These new fundamentalists deemphasize the long history of Islamic tolerance of the Jews across centuries and continents, fixating instead upon the early conflict between Muhammad and the Jewish tribes of 7th-century Arabia. The Jews who clashed with Muhammad are presented as archetypes of a universal Jew, treacherous by nature, whose perfidy threatens not only Islam but all humanity.

In this discourse, which purports to be the authentic voice of Islam, all manner of themes and sources intermingle. Verses from the Qu’ran abut quotations from the Protocols. The role of the Jews in Arabia of the 7th century is compared with the alleged international power of the Jews in the late 20th. And in this collapsing of sources and history, another distinction—between anti-Zionism and anti-Judaism—is lost.
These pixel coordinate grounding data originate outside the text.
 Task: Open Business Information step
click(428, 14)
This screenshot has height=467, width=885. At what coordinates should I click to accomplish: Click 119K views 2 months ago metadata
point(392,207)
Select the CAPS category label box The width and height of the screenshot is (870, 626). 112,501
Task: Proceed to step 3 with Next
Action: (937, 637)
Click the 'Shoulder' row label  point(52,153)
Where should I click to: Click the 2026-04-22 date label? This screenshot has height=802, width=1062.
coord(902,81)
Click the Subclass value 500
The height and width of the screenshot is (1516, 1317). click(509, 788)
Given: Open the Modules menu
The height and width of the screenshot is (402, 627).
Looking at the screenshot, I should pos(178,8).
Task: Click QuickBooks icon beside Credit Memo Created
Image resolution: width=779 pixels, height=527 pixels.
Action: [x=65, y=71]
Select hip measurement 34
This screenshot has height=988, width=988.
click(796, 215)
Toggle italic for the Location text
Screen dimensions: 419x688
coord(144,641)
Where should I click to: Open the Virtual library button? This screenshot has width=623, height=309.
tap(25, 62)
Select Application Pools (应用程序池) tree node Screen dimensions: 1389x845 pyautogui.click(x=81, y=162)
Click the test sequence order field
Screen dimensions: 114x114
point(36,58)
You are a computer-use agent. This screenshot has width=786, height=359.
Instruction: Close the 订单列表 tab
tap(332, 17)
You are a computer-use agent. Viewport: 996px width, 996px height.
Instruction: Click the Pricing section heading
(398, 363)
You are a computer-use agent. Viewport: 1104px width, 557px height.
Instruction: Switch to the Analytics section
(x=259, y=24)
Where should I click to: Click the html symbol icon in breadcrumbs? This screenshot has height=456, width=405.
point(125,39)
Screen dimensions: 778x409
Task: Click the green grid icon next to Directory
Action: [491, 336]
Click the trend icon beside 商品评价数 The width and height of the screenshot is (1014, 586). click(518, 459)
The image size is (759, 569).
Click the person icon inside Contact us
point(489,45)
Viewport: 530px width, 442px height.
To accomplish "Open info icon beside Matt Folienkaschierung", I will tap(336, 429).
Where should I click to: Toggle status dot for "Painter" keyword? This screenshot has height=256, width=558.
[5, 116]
The fundamentalist arguments mobilized against the state of Israel are invariably arguments against the Jews in general.

In short, the Islamic fundamentalist position has now been thoroughly penetrated by classic European anti-Semitism. This has been facilitated by the fact that so many fundamentalist thinkers of the present generation have spent time in the West, collecting advanced degrees at the universities of London and Paris. There they internalized the anti-Semitism of the extreme Left and Right, and they now retail a comprehensive indictment of the Jews which goes far beyond anti-Zionism. Their tales of unbridled Jewish power enjoy even more credibility among their listeners at home, since they can claim to have seen and experienced it firsthand. They wax persuasive when they declare that an international Jewish conspiracy stands behind Salman Rushdie’s The Satanic Verses, or the fall of the Muslim-owned Bank of Credit and Commerce International (BCCI).

Consider the spiritual mentor of Hezbollah in Lebanon, Sayyid Muhammad Husayn Fadlallah, whose teeming flock overflows into Beirut’s streets to hear his mosque sermon each Friday. According to Fadlallah, “The struggle against the Jewish state, in which the Muslims are engaged, is a continuation of the old struggle of the Muslims against the Jews’ conspiracy against Islam.” Muslims now face

a world Jewish movement working to deprive Islam of its positions of actual power—spiritually, on the question of Jerusalem; geographically, on the question of Palestine; politically, by bringing pressures to block Islam’s movement at more than one place; and economically, in an effort to control Islam’s economic potential and resources, in production and consumption.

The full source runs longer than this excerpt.